▶ **Action item**: Go to the line containing "Viewport: 1060px width, 926px height." in the records below and print it and every following line exactly, on through the line containing "Open the three-dot", then stop.

━━━━━ Stored data

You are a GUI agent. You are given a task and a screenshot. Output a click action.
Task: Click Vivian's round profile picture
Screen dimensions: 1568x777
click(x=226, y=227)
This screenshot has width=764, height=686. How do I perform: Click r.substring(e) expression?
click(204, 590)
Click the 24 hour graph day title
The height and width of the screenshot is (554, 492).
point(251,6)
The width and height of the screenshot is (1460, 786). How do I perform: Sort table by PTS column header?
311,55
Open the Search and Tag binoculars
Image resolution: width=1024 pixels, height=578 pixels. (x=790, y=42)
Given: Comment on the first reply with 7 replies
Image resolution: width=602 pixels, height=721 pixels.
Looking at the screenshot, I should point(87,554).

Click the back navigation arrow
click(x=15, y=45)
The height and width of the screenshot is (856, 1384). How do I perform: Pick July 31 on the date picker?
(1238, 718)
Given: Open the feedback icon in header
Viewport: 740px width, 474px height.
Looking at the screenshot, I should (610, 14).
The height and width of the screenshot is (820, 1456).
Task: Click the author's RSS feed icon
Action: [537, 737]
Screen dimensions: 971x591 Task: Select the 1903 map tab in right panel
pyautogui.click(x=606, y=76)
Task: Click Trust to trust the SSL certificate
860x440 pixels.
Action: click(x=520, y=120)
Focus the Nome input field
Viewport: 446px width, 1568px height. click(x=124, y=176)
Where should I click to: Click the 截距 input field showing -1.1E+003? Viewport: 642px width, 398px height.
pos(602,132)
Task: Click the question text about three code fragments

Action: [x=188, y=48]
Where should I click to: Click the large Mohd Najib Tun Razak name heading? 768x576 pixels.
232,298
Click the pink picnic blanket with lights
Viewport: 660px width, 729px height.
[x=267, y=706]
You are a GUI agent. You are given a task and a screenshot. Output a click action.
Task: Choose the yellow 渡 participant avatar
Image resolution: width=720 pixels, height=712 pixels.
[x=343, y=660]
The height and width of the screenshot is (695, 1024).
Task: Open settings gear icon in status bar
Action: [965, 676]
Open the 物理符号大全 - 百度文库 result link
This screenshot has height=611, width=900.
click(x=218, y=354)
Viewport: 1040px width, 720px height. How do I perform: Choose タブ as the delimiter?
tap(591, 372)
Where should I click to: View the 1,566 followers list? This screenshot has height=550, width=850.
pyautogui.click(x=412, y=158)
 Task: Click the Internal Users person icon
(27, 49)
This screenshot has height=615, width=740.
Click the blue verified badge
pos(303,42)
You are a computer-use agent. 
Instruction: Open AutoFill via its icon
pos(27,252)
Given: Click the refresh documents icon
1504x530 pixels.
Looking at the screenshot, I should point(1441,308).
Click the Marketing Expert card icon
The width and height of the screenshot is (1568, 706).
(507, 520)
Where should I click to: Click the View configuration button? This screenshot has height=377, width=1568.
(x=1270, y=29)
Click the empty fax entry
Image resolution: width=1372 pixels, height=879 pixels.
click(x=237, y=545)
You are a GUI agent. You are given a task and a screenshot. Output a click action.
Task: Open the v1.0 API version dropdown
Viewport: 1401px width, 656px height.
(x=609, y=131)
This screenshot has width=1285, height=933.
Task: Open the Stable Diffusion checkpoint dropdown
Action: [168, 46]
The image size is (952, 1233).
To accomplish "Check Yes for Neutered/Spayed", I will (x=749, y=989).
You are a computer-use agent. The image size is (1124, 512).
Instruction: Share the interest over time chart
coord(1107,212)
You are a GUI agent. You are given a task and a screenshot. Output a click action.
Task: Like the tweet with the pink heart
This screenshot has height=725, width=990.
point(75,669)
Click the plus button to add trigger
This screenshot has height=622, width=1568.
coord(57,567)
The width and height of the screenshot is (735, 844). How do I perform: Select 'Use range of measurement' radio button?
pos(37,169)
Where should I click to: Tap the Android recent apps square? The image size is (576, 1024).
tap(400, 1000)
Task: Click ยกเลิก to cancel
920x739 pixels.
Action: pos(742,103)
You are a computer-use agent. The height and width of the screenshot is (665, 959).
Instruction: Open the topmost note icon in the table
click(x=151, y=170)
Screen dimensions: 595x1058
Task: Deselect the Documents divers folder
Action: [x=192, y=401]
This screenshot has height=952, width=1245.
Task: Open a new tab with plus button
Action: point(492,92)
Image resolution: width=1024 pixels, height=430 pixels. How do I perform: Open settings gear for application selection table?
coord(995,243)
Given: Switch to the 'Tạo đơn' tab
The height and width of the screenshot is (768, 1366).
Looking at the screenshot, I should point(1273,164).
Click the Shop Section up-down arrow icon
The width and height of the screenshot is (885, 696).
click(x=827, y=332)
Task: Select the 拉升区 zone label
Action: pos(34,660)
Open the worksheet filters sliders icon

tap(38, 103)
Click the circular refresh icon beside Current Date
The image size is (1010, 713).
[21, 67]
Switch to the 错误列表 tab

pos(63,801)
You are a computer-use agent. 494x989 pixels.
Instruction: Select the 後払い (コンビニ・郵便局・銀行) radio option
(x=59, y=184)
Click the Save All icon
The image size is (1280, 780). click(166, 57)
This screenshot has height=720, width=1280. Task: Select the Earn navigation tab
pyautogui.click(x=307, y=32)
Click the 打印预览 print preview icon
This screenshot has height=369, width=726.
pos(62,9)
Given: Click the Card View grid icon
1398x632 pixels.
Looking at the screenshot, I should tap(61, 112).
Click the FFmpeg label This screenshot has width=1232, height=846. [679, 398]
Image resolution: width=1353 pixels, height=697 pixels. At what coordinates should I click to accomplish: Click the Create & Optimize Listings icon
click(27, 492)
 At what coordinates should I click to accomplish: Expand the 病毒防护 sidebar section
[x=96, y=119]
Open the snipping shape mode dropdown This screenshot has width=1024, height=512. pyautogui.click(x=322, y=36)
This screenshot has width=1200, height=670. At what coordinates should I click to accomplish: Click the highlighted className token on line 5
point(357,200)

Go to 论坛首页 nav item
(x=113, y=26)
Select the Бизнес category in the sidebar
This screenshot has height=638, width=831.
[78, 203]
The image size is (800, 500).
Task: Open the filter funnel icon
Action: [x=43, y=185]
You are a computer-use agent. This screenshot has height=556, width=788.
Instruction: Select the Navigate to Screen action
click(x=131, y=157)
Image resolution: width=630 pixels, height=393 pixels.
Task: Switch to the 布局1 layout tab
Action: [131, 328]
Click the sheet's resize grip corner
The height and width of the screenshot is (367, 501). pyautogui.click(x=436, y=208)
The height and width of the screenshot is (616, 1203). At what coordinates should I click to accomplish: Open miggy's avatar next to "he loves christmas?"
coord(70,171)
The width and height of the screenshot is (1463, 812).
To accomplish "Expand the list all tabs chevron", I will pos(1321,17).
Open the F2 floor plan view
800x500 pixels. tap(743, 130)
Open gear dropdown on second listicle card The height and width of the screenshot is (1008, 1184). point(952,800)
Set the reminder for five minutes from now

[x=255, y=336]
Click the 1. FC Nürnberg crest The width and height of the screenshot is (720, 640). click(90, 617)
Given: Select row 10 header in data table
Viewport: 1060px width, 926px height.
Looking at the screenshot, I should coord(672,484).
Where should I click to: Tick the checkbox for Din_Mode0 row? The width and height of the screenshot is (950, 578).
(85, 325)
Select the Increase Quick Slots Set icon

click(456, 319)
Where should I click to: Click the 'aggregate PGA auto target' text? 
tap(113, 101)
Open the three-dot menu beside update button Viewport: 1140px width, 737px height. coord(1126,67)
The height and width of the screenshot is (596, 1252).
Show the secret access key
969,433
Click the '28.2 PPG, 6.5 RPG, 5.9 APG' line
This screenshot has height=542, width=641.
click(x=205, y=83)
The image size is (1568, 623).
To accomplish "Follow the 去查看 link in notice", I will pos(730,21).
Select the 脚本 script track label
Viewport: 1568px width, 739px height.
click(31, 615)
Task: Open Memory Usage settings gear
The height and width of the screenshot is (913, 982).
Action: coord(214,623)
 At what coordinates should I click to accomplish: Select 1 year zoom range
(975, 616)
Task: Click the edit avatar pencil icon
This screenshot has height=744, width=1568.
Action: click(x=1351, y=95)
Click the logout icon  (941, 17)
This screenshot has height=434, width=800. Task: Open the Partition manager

━━━━━━━━━━

▶ **Output below**:
Viewport: 1060px width, 926px height.
Looking at the screenshot, I should coord(672,484).
Where should I click to: Tick the checkbox for Din_Mode0 row? The width and height of the screenshot is (950, 578).
(85, 325)
Select the Increase Quick Slots Set icon

click(456, 319)
Where should I click to: Click the 'aggregate PGA auto target' text? 
tap(113, 101)
Open the three-dot menu beside update button Viewport: 1140px width, 737px height. coord(1126,67)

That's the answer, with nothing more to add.